The group of additive sequences of integers

This is a proof which is completely elementary (although not too simple). The idea is to prove that, for $n$ sufficiently big, $f(e_{n})=0$.

Consider a sequence of the kind $x=(2^{n_{1}},2^{n_{2}},...)$, where $(n_{i})$ is an increasing sequence of natural numbers (I'll explain later how I'm going to choose that sequence). For every $k$, we have

$$ f(x)=f(2^{n_{1}},...,2^{n_{k}},2^{n_{k+1}},...)=\sum_{i=1}^{k}2^{n_{i}}f(e_{i})+f(0,...,0,2^{n_{k+1}},2^{n_{k+2}},...)=\sum_{i=1}^{k}2^{n_{i}}f(e_{i})+2^{n_{k+1}}f(0,...,0,1,2^{n_{k+2}-n_{k+1}},2^{n_{k+3}-n_{k+1}},...). $$

Call $b_{k}=f(0,...,0,1,2^{n_{k+2}-n_{k+1}},2^{n_{k+3}-n_{k+1}},...)$, so that

$$f(x)=\sum_{i=1}^{k}2^{n_{i}}f(e_{i})+2^{n_{k+1}}b_{k}.$$

Therefore,

$$b_{k}=\dfrac{1}{2^{n_{k+1}}}\left[f(x)-\sum_{i=1}^{k}2^{n_{i}}f(e_{i})\right].$$

Now, applying the Triangle Inequality,

$$|b_{k}|\leq \dfrac{1}{2^{n_{k+1}}}\left[|f(x)|+\sum_{i=1}^{k}2^{n_{i}}|f(e_{i})|\right].$$

By choosing $(n_{i})$ appropriately, we can make the right hand side of the above inequality tend to $1/2$. Simply choose by recursion the sequence so that for every $k$,

$$\sum_{i=1}^{k}2^{n_{i}}|f(e_{i})|<\dfrac{1}{2}2^{n_{k+1}},$$

and we have convergence to $1/2$. Since $b_{k}$ is an integer for every $k$, we have $b_{k}=0$ for $k\geq N$ ($N$ being a sufficiently large natural number).
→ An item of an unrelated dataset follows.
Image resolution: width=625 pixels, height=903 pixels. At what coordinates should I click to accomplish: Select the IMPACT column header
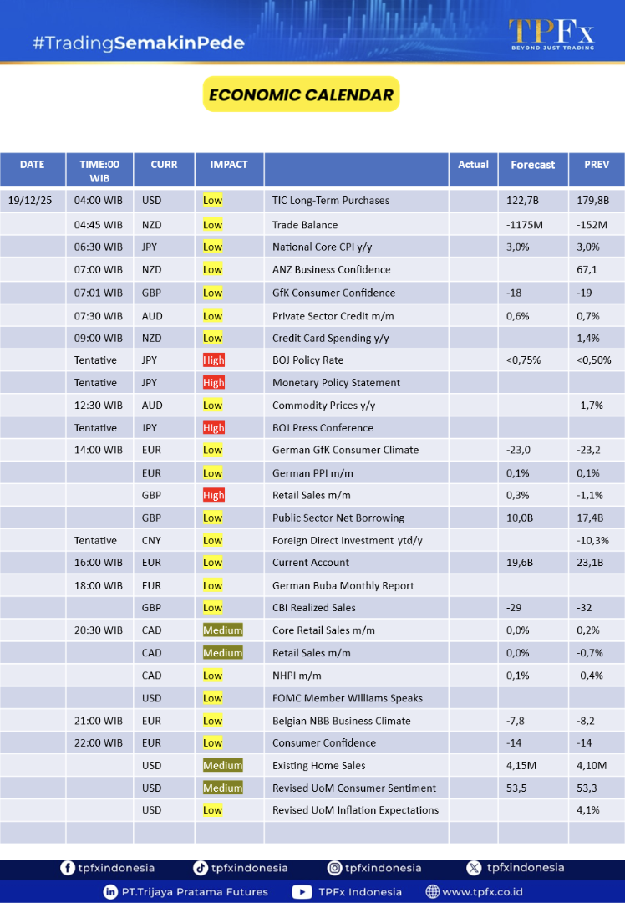coord(229,165)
Now, simply notice that $b_{k}=f(e_{k+1})+2^{n_{k+2}-n_{k+1}}b_{k+1}$ (this follows directly from the definition of $b_{k}$). Using this, we deduce immediately that $f(e_{k})=0$ for large $k$.

Hope this helps!

So this all appears in Section 94 of Fuchs's Infinite Abelian Groups II, and this is due to Sasiada. The general result is that this property holds whenever the image $G$ is countable and reduced (i.e., has no non-trivial divisible subgroup, where a divisible group is one where, given any $x\in G$ and $n\in \mathbb N$, there exists $y\in G$ such that $x=n\cdot y$). I will write the proof in the case of $G=\mathbb Z$, but it is a simple matter to generalize this.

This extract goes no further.